[Saved data entries]
□ □ □ □ □ □ □
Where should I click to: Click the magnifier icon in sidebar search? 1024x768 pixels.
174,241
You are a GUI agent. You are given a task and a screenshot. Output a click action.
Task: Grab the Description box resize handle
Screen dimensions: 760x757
□ □ □ □ □ □ □
** INSTRUCTIONS FOR THE TASK **
Could you print every record above exactly as it appears?

** TASK RESULT **
Where should I click to: Click the magnifier icon in sidebar search? 1024x768 pixels.
174,241
You are a GUI agent. You are given a task and a screenshot. Output a click action.
Task: Grab the Description box resize handle
Screen dimensions: 760x757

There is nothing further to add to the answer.